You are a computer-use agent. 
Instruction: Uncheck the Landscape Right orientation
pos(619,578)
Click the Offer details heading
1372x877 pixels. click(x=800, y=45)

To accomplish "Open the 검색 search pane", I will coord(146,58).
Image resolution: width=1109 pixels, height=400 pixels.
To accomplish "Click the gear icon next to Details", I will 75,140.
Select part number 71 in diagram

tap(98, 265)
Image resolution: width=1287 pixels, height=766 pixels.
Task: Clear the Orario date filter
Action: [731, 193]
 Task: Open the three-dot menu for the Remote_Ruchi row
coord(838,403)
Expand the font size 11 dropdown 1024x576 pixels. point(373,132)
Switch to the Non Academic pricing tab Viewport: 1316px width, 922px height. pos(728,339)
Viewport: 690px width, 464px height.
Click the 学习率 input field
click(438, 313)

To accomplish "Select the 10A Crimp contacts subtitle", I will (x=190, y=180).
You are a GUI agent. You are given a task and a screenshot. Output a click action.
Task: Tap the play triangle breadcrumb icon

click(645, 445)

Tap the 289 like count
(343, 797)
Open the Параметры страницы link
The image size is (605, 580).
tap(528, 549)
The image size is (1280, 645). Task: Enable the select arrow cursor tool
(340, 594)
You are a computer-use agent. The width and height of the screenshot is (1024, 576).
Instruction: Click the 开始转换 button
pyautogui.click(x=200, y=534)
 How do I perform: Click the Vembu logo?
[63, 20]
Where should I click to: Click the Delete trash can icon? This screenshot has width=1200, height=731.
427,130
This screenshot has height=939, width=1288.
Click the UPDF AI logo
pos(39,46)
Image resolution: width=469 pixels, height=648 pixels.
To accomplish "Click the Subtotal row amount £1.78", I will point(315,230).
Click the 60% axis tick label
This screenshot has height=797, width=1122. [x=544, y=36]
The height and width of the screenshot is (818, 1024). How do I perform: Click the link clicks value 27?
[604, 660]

**Description of the task**
Type out the whole listing above again, exactly as it stands.

**Expected answer**
You are a computer-use agent. 
Instruction: Uncheck the Landscape Right orientation
pos(619,578)
Click the Offer details heading
1372x877 pixels. click(x=800, y=45)

To accomplish "Open the 검색 search pane", I will coord(146,58).
Image resolution: width=1109 pixels, height=400 pixels.
To accomplish "Click the gear icon next to Details", I will 75,140.
Select part number 71 in diagram

tap(98, 265)
Image resolution: width=1287 pixels, height=766 pixels.
Task: Clear the Orario date filter
Action: [731, 193]
 Task: Open the three-dot menu for the Remote_Ruchi row
coord(838,403)
Expand the font size 11 dropdown 1024x576 pixels. point(373,132)
Switch to the Non Academic pricing tab Viewport: 1316px width, 922px height. pos(728,339)
Viewport: 690px width, 464px height.
Click the 学习率 input field
click(438, 313)

To accomplish "Select the 10A Crimp contacts subtitle", I will (x=190, y=180).
You are a GUI agent. You are given a task and a screenshot. Output a click action.
Task: Tap the play triangle breadcrumb icon

click(645, 445)

Tap the 289 like count
(343, 797)
Open the Параметры страницы link
The image size is (605, 580).
tap(528, 549)
The image size is (1280, 645). Task: Enable the select arrow cursor tool
(340, 594)
You are a computer-use agent. The width and height of the screenshot is (1024, 576).
Instruction: Click the 开始转换 button
pyautogui.click(x=200, y=534)
 How do I perform: Click the Vembu logo?
[63, 20]
Where should I click to: Click the Delete trash can icon? This screenshot has width=1200, height=731.
427,130
This screenshot has height=939, width=1288.
Click the UPDF AI logo
pos(39,46)
Image resolution: width=469 pixels, height=648 pixels.
To accomplish "Click the Subtotal row amount £1.78", I will point(315,230).
Click the 60% axis tick label
This screenshot has height=797, width=1122. [x=544, y=36]
The height and width of the screenshot is (818, 1024). How do I perform: Click the link clicks value 27?
[604, 660]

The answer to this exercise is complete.